Similarly, the indicator can provide valuable insight into the appropriate time to enter short positions. Whenever the price is below the 50EMA, it implies the market is in a downtrend, and prices are likely to continue tanking.
A trader should be prepared to enter short or sell positions once the price closes below the 50EMA. However, confirmation of an entry would be as soon as the price bounces back to the 50EMA after moving lower, only to be rejected and start moving lower. The stop loss can be placed a few pips above the level at which the price crossed the 50EMA and started moving lower.
Understanding the 200EMA
The 200 EMA is a long-term moving average that responds slowly to price changes. Conversely, it is commonly used by long-term traders who keep positions running for months. Short-term traders can also use it.

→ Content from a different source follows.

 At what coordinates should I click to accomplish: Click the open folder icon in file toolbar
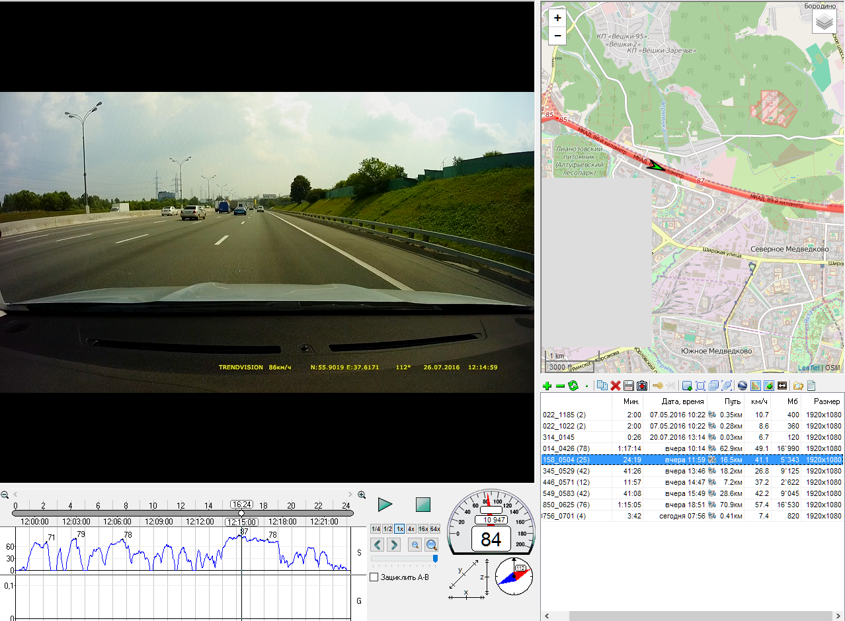(798, 386)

However, the 200EMA finds use in predicting how asset or security prices will be in a few months. Consequently, it is commonly used in higher time frames such as daily, weekly, and monthly charts to understand the underlying trend.
The 200EMA: Buy and sell strategy
While using the 200EMA, a buy opportunity comes into play on price crossing the indicator and moving up. The crossover that occurs signals the market has turned bullish and that prices are likely to move up. Once crossover happens, and the price tries to pull back only to experience strong buying pressure and move up, signals bulls are in control.
A sell opportunity using the 200 EMA arises on price crossing the 200EMA and moving lower. The crossover implies strong bearish momentum. A confirmation to enter a short position would come into play on price bouncing back to the EMA only to be rejected, followed by a strong move lower.
50-200 Moving average crossover strategy
While the 50EMA and 200EMA can be used in isolation, they can also be used to complement one another to provide much more accurate trading signals. A crossover happens whenever the fast-moving MA crosses the slower-moving MA.
Whenever the fast-moving 50EMA crosses the slow-moving 200EMA and moves up, it implies a buildup in buying pressure. Technical traders use this opportunity to eye buy positions as the prospect of price rallying with this setup is usually high.
Once the price moves above the two EMA, it implies the start of an uptrend. Technical traders use this opportunity to eye long positions on any pull back to the 50EMA, followed by a strong bullish candlestick. The 50EMA turns out to be the support level from which the price bounces back and continues to move up, registering higher highs.
Likewise, whenever the 50EMA crosses the 200EMA and starts moving lower, it implies a buildup in selling pressure. The prospect of price tanking is usually high. Therefore traders use this opportunity to eye sort positions.
As soon as the price moves below the two EMAs, traders can open short positions. Any bounce back to the 50EMA after the crossover that is followed by a big bearish candlestick implies short sellers are in control and a higher likelihood of price tanking. The 50EMA will end up being a resistance level from a high price and will continue moving lower on any bounce back.
Divergence and convergence
When using the 50EMA and 200 EMA, divergence and convergence are common occurrences. Divergence occurs whenever a crossover occurs, resulting in prices moving in a new direction with force.
With divergence, the 50EMA will move further away from the 200EMA, signaling the new upward or downward momentum is strong. The further apart the two are from one another, the stronger the new trend.
Convergence, on the other hand, occurs whenever the 50EMA starts moving closer to the 200EMA. It implies the prevailing momentum is waning. For instance, if the price was moving lower as convergence occurs price will start moving up, signaling change of trend from a downtrend to an uptrend
Bottom line
The 50EMA and 200EMA are excellent trading indicators for ascertaining the prevailing market trend. While they can be used independently to determine trend, they tend to provide accurate results given the crossovers that come into play when used concurrently.